Records from a collection
----

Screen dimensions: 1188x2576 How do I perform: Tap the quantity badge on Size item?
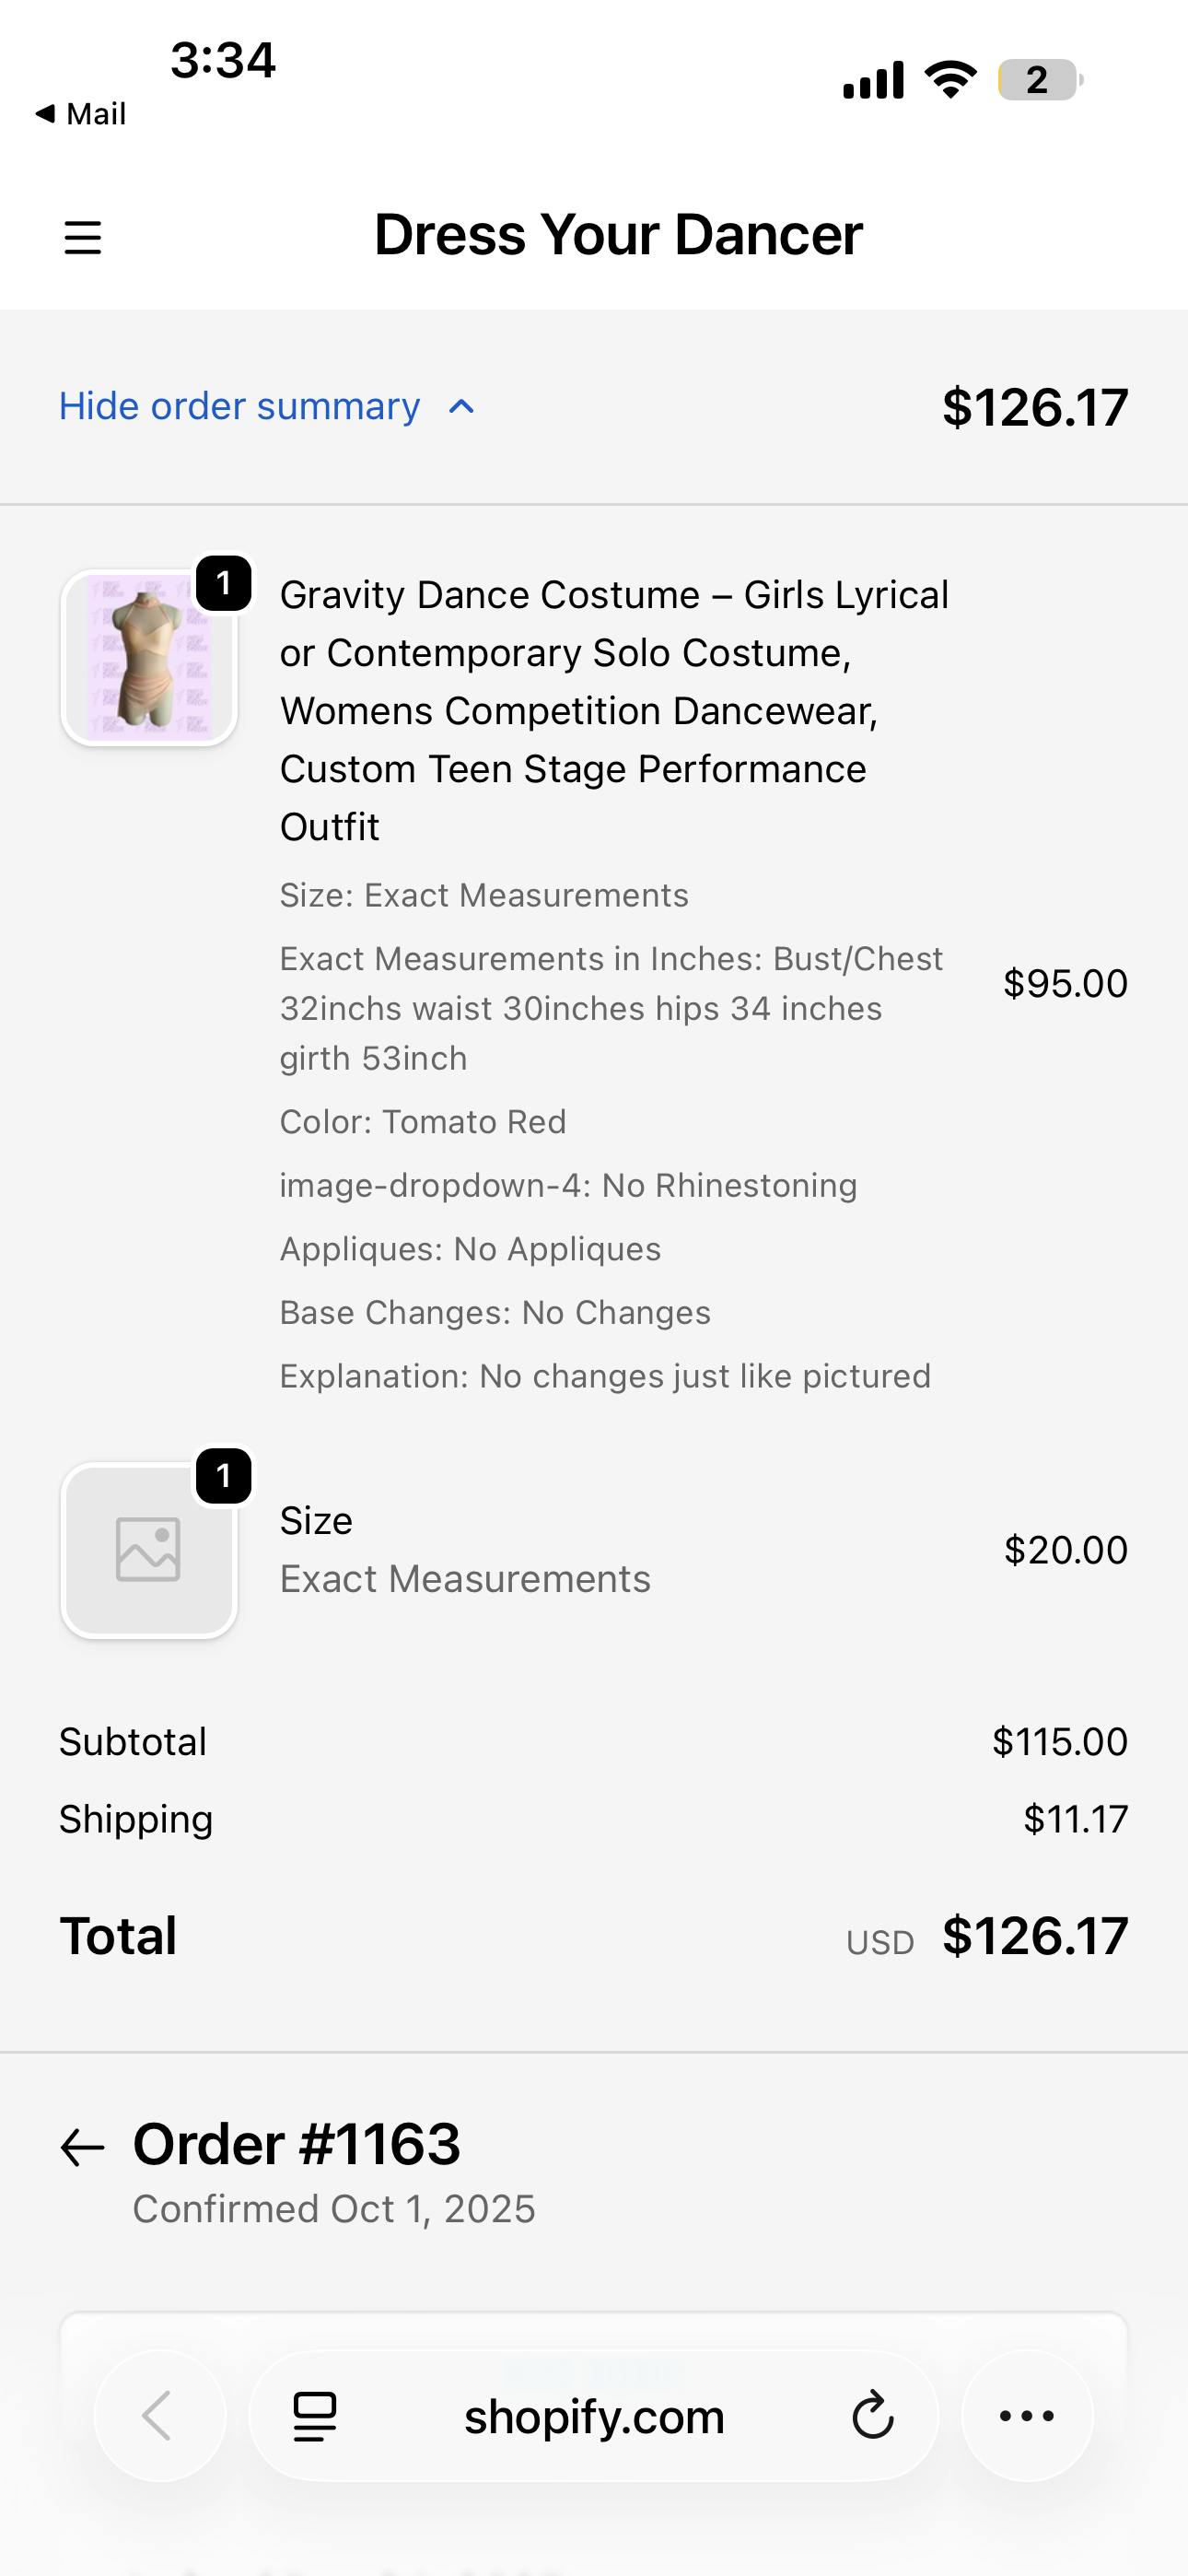coord(223,1476)
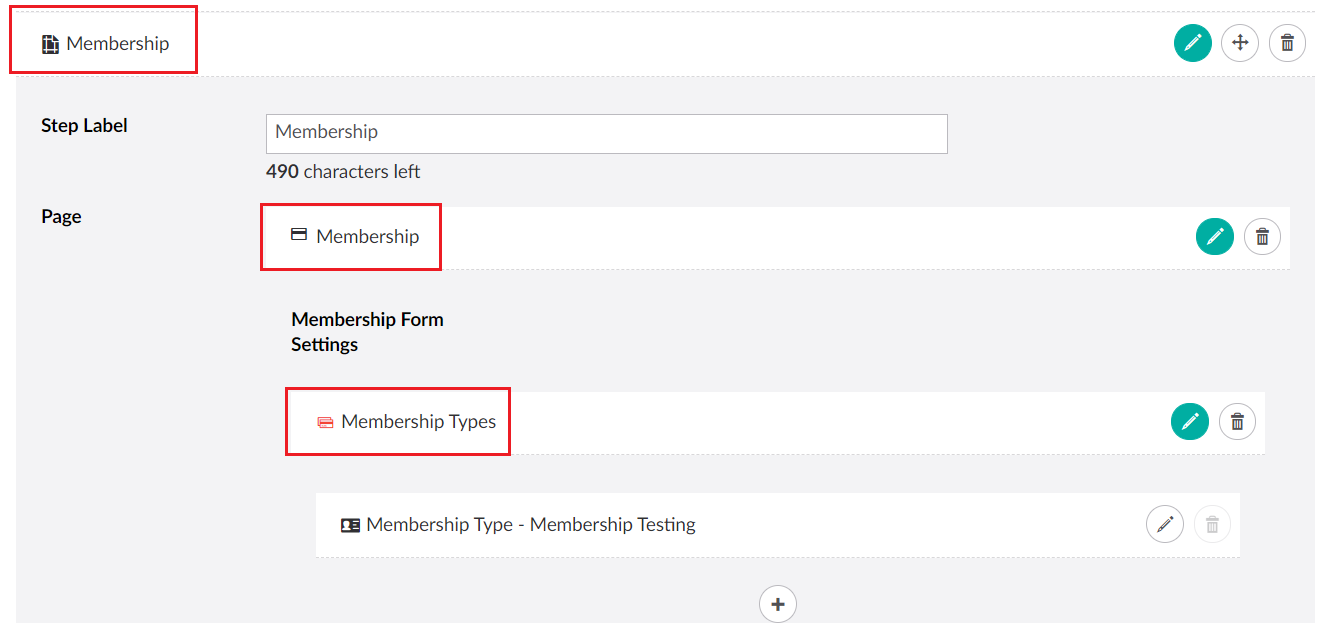Click trash icon for Membership Testing row
The image size is (1321, 623).
pyautogui.click(x=1212, y=524)
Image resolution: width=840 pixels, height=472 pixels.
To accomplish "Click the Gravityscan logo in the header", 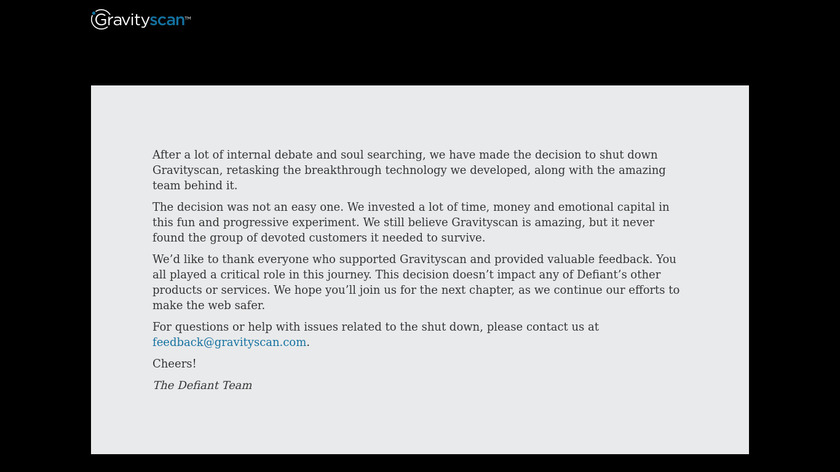I will pyautogui.click(x=141, y=19).
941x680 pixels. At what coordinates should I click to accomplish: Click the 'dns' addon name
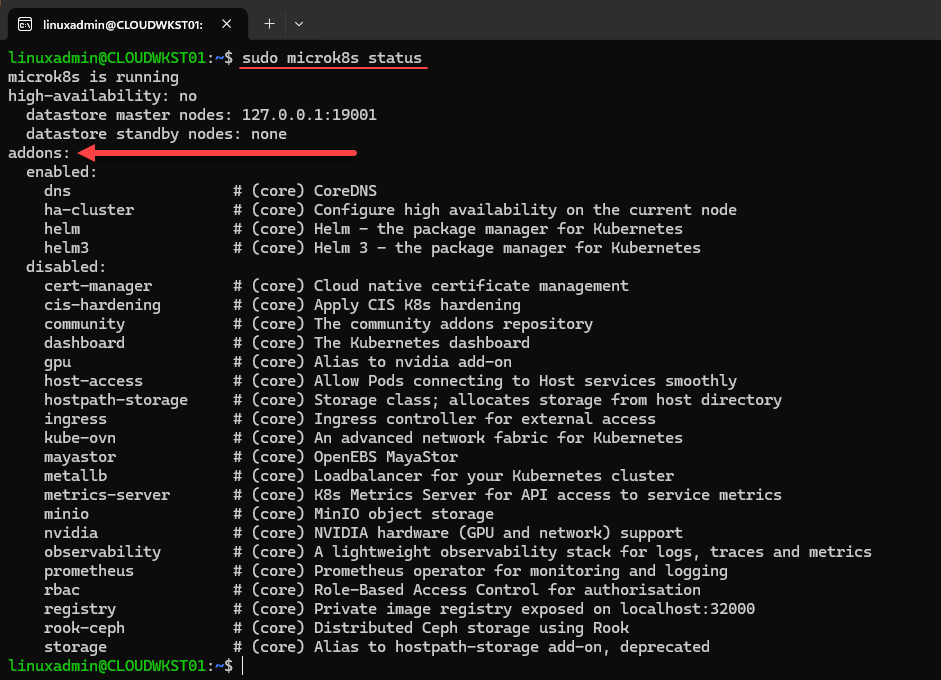57,191
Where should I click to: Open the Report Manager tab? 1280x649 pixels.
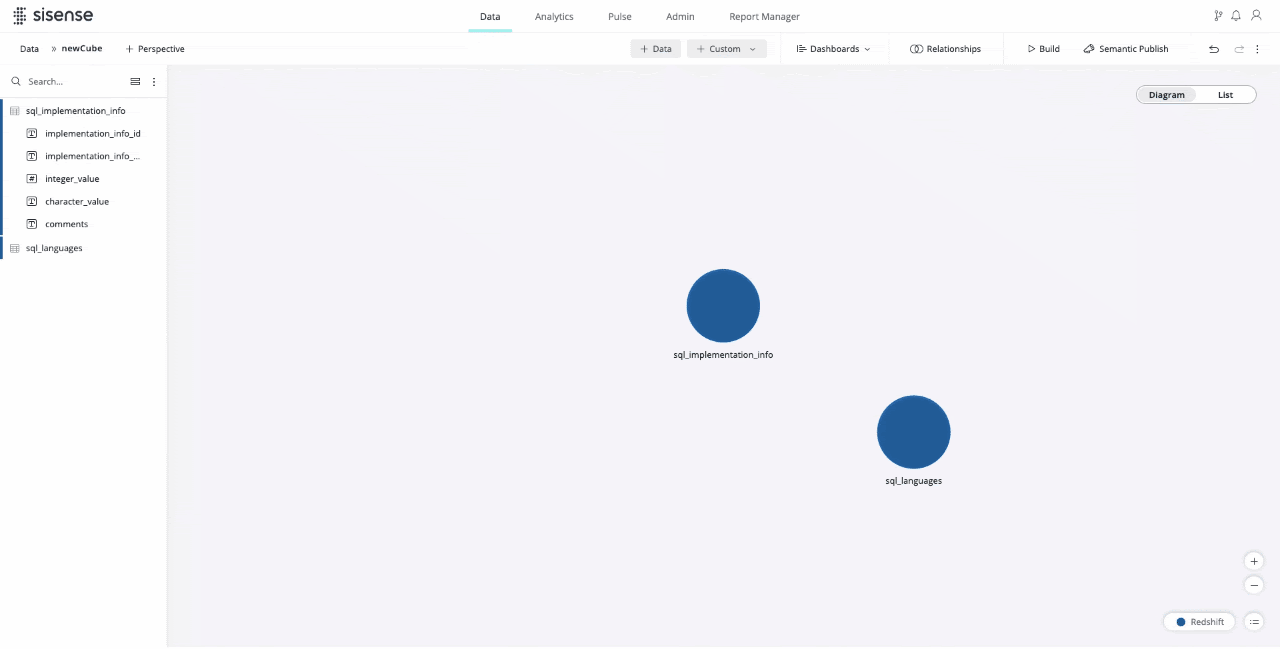click(x=764, y=17)
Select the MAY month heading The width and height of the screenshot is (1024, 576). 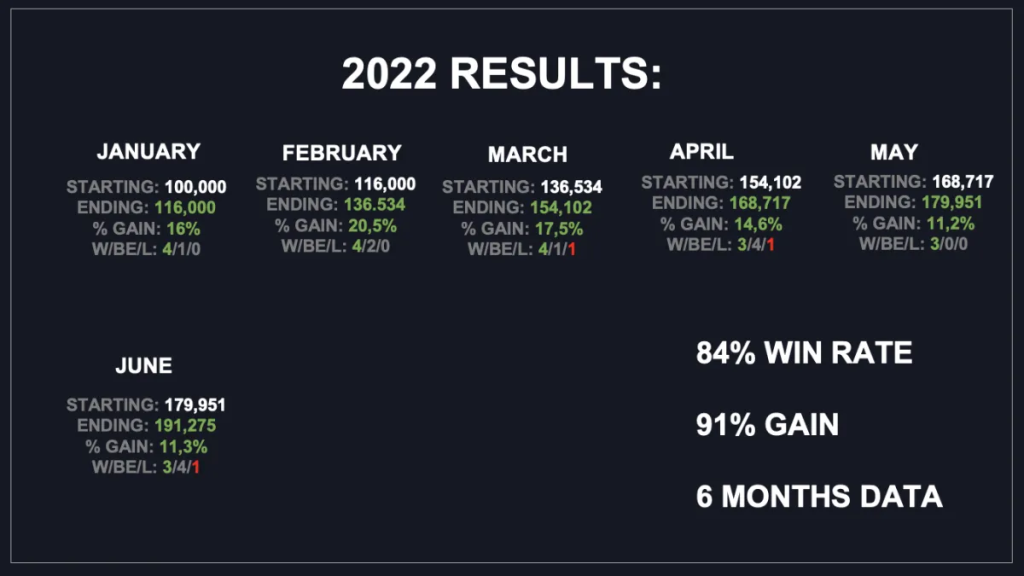[894, 152]

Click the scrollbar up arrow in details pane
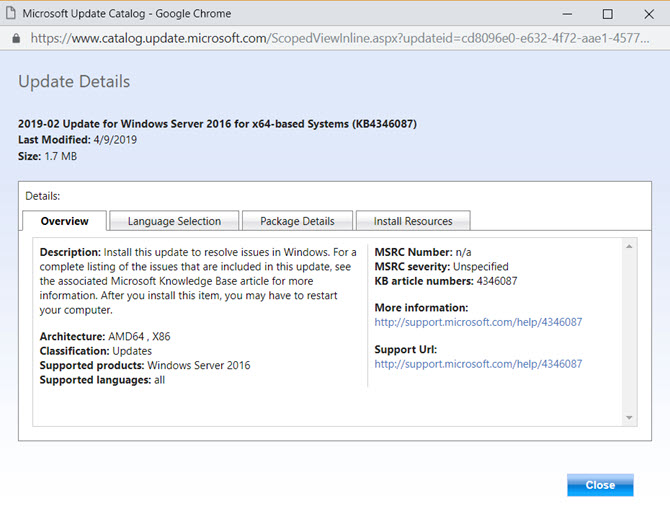point(629,246)
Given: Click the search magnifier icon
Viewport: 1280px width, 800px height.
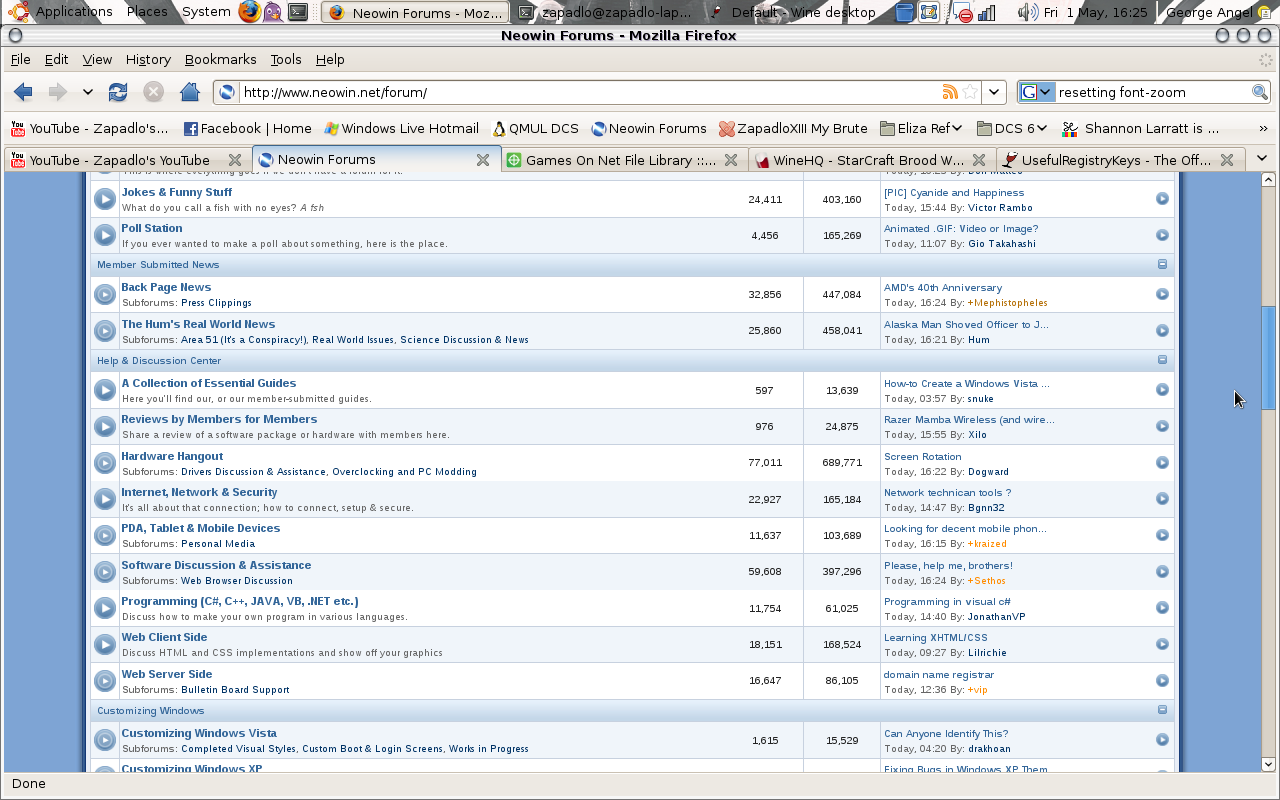Looking at the screenshot, I should [x=1260, y=92].
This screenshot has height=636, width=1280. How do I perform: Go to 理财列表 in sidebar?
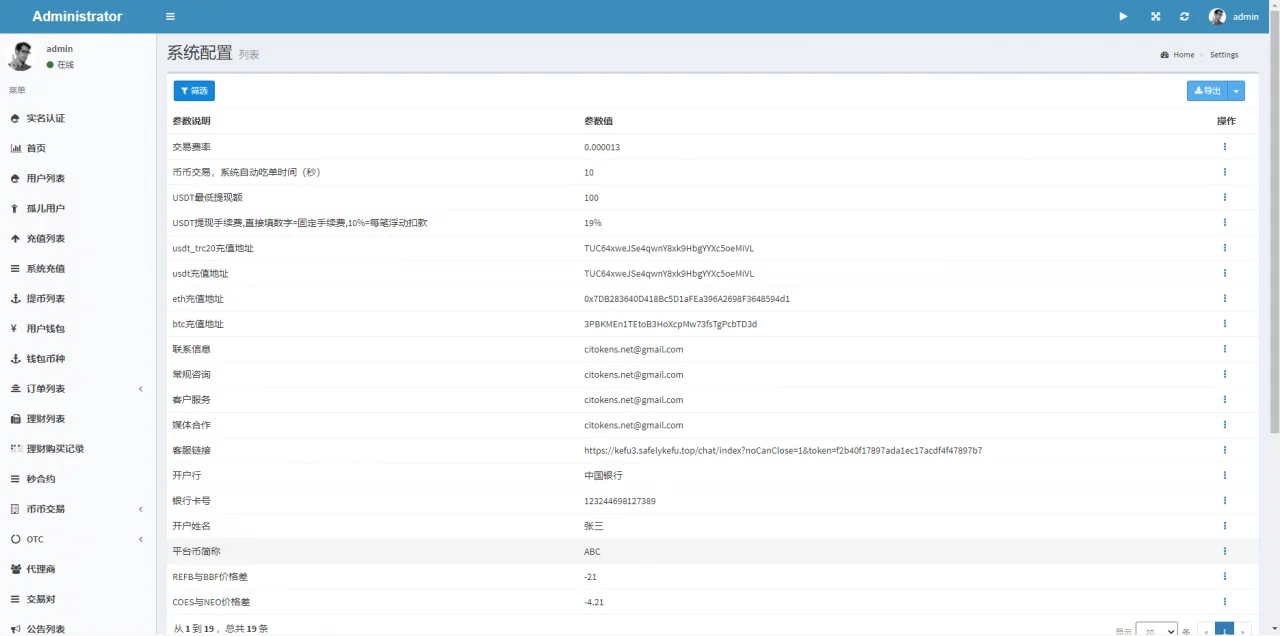pos(45,419)
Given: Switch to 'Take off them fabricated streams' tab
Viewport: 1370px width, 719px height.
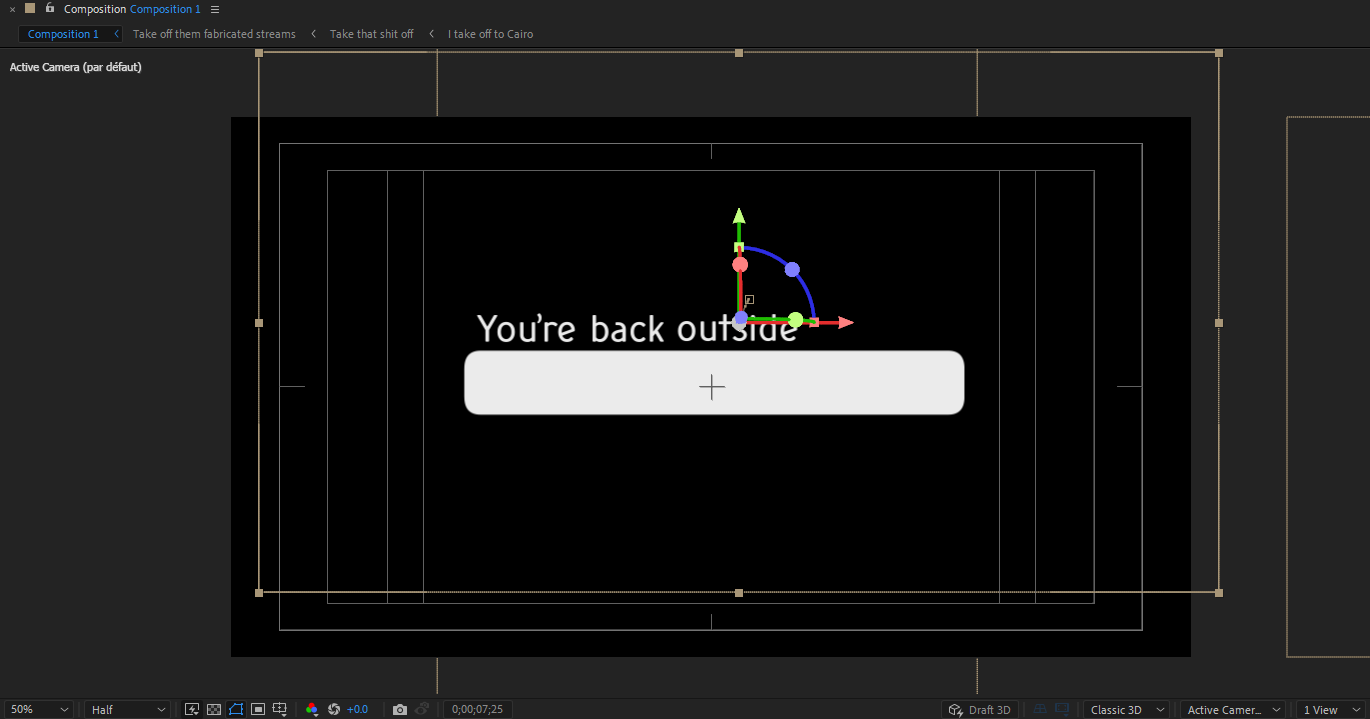Looking at the screenshot, I should tap(214, 34).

----

- PROMPT -
Check every line above for the string "Given", and copy the ones that have it.

- PROBLEM SOLUTION -
Given: Click the search magnifier icon
Given: Switch to 'Take off them fabricated streams' tab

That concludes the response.